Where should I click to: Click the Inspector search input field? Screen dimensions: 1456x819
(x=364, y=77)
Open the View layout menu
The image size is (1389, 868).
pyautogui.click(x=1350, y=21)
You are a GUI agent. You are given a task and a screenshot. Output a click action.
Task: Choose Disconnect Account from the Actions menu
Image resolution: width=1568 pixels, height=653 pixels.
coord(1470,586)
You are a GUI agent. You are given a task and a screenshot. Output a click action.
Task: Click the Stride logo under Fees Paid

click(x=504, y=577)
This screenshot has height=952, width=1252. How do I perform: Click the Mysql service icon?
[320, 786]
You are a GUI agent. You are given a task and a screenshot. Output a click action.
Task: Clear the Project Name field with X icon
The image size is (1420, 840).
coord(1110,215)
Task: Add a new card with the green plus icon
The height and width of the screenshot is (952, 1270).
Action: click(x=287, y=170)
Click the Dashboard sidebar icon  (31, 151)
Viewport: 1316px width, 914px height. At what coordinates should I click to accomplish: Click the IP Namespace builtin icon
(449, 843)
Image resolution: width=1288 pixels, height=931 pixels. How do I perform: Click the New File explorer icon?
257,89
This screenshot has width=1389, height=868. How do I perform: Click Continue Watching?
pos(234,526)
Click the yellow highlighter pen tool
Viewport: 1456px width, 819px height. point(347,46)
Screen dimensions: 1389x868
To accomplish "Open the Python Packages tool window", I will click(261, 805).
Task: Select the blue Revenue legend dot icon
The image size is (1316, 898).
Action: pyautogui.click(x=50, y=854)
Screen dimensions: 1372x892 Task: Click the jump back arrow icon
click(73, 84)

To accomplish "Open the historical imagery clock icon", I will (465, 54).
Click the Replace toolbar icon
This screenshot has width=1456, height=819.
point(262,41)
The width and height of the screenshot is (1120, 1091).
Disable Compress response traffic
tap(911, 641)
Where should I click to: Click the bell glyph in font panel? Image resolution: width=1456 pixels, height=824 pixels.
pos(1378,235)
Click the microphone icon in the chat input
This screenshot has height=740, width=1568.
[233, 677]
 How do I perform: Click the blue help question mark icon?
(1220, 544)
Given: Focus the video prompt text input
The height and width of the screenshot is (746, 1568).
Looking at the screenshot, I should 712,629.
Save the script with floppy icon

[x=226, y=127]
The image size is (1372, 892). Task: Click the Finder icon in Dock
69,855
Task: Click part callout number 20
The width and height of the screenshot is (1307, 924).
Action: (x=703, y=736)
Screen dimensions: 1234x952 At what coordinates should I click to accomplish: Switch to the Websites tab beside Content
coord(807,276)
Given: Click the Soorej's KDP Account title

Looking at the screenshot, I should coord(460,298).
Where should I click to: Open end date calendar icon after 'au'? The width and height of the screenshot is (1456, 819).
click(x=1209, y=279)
##########
Problem statement: Each entry above needs to be duplicated exactly.

Written answer:
Where should I click to: Click the Inspector search input field? Screen dimensions: 1456x819
(x=364, y=77)
Open the View layout menu
The image size is (1389, 868).
pyautogui.click(x=1350, y=21)
You are a GUI agent. You are given a task and a screenshot. Output a click action.
Task: Choose Disconnect Account from the Actions menu
Image resolution: width=1568 pixels, height=653 pixels.
coord(1470,586)
You are a GUI agent. You are given a task and a screenshot. Output a click action.
Task: Click the Stride logo under Fees Paid

click(x=504, y=577)
This screenshot has height=952, width=1252. How do I perform: Click the Mysql service icon?
[320, 786]
You are a GUI agent. You are given a task and a screenshot. Output a click action.
Task: Clear the Project Name field with X icon
The image size is (1420, 840).
coord(1110,215)
Task: Add a new card with the green plus icon
The height and width of the screenshot is (952, 1270).
Action: click(x=287, y=170)
Click the Dashboard sidebar icon  (31, 151)
Viewport: 1316px width, 914px height. At what coordinates should I click to accomplish: Click the IP Namespace builtin icon
(449, 843)
Image resolution: width=1288 pixels, height=931 pixels. How do I perform: Click the New File explorer icon?
257,89
This screenshot has width=1389, height=868. How do I perform: Click Continue Watching?
pos(234,526)
Click the yellow highlighter pen tool
Viewport: 1456px width, 819px height. point(347,46)
Screen dimensions: 1389x868
To accomplish "Open the Python Packages tool window", I will click(261, 805).
Task: Select the blue Revenue legend dot icon
The image size is (1316, 898).
Action: pyautogui.click(x=50, y=854)
Screen dimensions: 1372x892 Task: Click the jump back arrow icon
click(73, 84)

To accomplish "Open the historical imagery clock icon", I will (465, 54).
Click the Replace toolbar icon
This screenshot has width=1456, height=819.
point(262,41)
The width and height of the screenshot is (1120, 1091).
Disable Compress response traffic
tap(911, 641)
Where should I click to: Click the bell glyph in font panel? Image resolution: width=1456 pixels, height=824 pixels.
pos(1378,235)
Click the microphone icon in the chat input
This screenshot has height=740, width=1568.
[233, 677]
 How do I perform: Click the blue help question mark icon?
(1220, 544)
Given: Focus the video prompt text input
The height and width of the screenshot is (746, 1568).
Looking at the screenshot, I should 712,629.
Save the script with floppy icon

[x=226, y=127]
The image size is (1372, 892). Task: Click the Finder icon in Dock
69,855
Task: Click part callout number 20
The width and height of the screenshot is (1307, 924).
Action: (x=703, y=736)
Screen dimensions: 1234x952 At what coordinates should I click to accomplish: Switch to the Websites tab beside Content
coord(807,276)
Given: Click the Soorej's KDP Account title

Looking at the screenshot, I should coord(460,298).
Where should I click to: Open end date calendar icon after 'au'? The width and height of the screenshot is (1456, 819).
click(x=1209, y=279)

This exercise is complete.